Who Is a Jew? Court Ruling in Britain Raises Question  — from The New York Times

The Supreme Court in Eng­land is set to rule by the end of this year on a case involv­ing a ques­tion that has vexed Jew­ish com­mu­ni­ties through­out the world for cen­turies: Who is a Jew? The case began because a 12-year-old boy whose father was born Jew­ish and whose mother con­verted to Judaism was denied admis­sion to an Ortho­dox Jew­ish high school on the grounds that, because his mother was con­verted not in an Ortho­dox syn­a­gogue, but in what the Times arti­cle refers to as a “pro­gres­sive syn­a­gogue” (which I assume cor­re­sponds to some­thing like Reform here in the States), she is not really Jew­ish; and so, there­fore, nei­ther is he. The boy’s fam­ily decided to sue the school for dis­crim­i­na­tion and lost. The Court of Appeal, how­ever, reversed that deci­sion on grounds that ques­tion one of the foun­da­tional tenets of Jew­ish iden­tity: that, short of con­ver­sion, the only way one can be Jew­ish is to have been born to a Jew­ish mother.

In an explo­sive deci­sion, the court con­cluded that bas­ing school admis­sions on a clas­sic test of Judaism — whether one’s mother is Jew­ish — was by def­i­n­i­tion dis­crim­i­na­tory. Whether the ratio­nale was “benign or malig­nant, the­o­log­i­cal or suprema­cist,” the court wrote, “makes it no less and no more unlawful.”

The case rested on whether the school’s test of Jew­ish­ness was based on reli­gion, which would be legal, or on race or eth­nic­ity, which would not. The court ruled that it was an eth­nic test because it con­cerned the sta­tus of M’s [which is how the boy is referred to in court doc­u­ments] mother rather than whether M con­sid­ered him­self Jew­ish and prac­ticed Judaism.

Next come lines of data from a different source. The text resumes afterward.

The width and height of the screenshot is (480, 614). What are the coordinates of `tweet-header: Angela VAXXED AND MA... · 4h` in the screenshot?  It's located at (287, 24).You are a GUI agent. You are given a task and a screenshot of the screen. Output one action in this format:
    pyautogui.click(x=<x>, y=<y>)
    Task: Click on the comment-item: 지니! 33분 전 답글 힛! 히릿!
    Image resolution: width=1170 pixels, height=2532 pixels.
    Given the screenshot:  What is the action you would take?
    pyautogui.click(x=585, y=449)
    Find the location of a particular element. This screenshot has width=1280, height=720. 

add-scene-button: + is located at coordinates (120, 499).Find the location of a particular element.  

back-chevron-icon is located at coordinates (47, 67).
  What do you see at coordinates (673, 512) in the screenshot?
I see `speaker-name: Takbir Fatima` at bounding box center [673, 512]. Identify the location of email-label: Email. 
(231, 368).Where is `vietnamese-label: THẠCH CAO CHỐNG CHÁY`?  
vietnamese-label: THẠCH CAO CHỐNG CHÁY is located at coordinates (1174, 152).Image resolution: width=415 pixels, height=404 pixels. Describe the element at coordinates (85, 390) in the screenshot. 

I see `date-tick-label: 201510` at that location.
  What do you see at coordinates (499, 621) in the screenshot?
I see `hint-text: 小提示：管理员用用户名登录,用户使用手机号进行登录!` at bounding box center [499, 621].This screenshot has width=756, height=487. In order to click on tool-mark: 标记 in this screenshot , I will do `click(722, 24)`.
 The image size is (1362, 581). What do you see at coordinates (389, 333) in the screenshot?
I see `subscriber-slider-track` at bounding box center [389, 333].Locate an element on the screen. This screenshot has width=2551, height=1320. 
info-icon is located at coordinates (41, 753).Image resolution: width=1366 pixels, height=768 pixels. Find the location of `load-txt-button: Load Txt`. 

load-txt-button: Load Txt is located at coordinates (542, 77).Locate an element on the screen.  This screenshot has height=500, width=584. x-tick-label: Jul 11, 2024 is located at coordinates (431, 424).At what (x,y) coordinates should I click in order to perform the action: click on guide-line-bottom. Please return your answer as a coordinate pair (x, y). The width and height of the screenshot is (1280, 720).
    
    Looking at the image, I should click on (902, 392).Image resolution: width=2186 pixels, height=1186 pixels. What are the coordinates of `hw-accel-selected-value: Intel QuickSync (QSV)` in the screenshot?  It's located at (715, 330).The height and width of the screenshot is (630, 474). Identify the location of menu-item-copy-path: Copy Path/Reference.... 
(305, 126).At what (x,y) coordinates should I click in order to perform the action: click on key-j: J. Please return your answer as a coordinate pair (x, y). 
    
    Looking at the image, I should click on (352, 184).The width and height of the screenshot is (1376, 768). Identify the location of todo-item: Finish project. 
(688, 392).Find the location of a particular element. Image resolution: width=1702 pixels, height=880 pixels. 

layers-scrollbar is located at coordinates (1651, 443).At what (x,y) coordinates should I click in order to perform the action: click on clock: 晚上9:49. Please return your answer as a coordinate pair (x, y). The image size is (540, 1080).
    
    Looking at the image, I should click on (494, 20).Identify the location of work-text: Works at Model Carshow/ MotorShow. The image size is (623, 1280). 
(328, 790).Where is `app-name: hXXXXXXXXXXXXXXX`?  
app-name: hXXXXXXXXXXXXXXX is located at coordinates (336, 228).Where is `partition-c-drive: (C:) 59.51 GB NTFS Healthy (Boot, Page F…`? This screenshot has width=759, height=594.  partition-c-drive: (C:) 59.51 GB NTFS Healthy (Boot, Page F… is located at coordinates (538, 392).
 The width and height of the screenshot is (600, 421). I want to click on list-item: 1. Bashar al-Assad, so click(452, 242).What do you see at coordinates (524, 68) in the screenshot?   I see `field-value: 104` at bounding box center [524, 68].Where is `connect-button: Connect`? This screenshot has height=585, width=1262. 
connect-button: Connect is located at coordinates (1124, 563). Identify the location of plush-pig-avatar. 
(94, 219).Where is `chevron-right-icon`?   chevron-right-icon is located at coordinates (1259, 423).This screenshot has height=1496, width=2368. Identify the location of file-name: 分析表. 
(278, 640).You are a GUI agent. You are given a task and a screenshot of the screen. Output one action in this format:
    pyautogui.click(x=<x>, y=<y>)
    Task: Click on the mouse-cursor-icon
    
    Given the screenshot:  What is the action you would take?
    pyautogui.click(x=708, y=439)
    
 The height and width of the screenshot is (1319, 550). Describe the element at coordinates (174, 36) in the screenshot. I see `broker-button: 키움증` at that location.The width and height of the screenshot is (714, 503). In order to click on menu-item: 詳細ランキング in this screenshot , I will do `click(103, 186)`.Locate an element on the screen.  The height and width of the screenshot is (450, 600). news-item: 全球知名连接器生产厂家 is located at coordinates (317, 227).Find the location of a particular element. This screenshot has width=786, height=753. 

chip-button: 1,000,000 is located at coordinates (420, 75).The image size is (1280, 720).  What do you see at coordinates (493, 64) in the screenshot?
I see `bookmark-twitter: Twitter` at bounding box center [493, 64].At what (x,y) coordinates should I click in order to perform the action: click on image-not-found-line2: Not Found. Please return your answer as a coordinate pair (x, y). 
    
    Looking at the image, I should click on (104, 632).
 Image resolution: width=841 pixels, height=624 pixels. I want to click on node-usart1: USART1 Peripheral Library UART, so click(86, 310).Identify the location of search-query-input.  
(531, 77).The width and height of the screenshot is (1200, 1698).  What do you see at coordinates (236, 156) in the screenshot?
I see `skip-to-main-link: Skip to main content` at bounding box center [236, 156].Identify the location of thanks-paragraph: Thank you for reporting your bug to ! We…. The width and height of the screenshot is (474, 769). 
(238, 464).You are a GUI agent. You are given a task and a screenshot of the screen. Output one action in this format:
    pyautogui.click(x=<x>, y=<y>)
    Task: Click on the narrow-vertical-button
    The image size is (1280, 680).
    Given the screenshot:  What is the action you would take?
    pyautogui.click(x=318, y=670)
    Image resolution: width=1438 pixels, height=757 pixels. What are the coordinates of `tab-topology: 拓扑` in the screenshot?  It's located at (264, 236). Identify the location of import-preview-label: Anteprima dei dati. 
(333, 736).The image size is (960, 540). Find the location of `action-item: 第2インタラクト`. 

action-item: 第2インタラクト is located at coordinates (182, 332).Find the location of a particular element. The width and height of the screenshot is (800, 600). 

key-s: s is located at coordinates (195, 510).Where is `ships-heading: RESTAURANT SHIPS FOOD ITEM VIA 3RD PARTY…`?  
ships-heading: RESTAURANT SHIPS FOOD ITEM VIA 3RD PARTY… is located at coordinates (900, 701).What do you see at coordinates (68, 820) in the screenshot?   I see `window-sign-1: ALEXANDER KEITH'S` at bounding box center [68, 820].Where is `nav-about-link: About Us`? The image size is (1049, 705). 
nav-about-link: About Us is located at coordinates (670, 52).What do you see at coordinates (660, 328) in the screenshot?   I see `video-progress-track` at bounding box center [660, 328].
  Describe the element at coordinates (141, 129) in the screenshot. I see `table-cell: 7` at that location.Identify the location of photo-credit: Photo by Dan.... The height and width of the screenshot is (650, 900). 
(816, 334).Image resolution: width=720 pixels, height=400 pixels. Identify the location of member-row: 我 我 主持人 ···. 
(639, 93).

“The require­ment that if a pupil is to qual­ify for admis­sion his mother must be Jew­ish, whether by descent or con­ver­sion, is a test of eth­nic­ity which con­tra­venes the Race Rela­tions Act,” the court said. It added that while it was fair that Jew­ish schools should give pref­er­ence to Jew­ish chil­dren, the admis­sions cri­te­ria must depend not on fam­ily ties, but “on faith, how­ever defined.”

The same rea­son­ing would apply to a Chris­t­ian school that “refused to admit a child on the ground that, albeit prac­tic­ing Chris­tians, the child’s fam­ily were of Jew­ish ori­gin,” the court said. (via Who Is a Jew? Court Rul­ing in Britain Raises Ques­tion — NYTimes​.com.)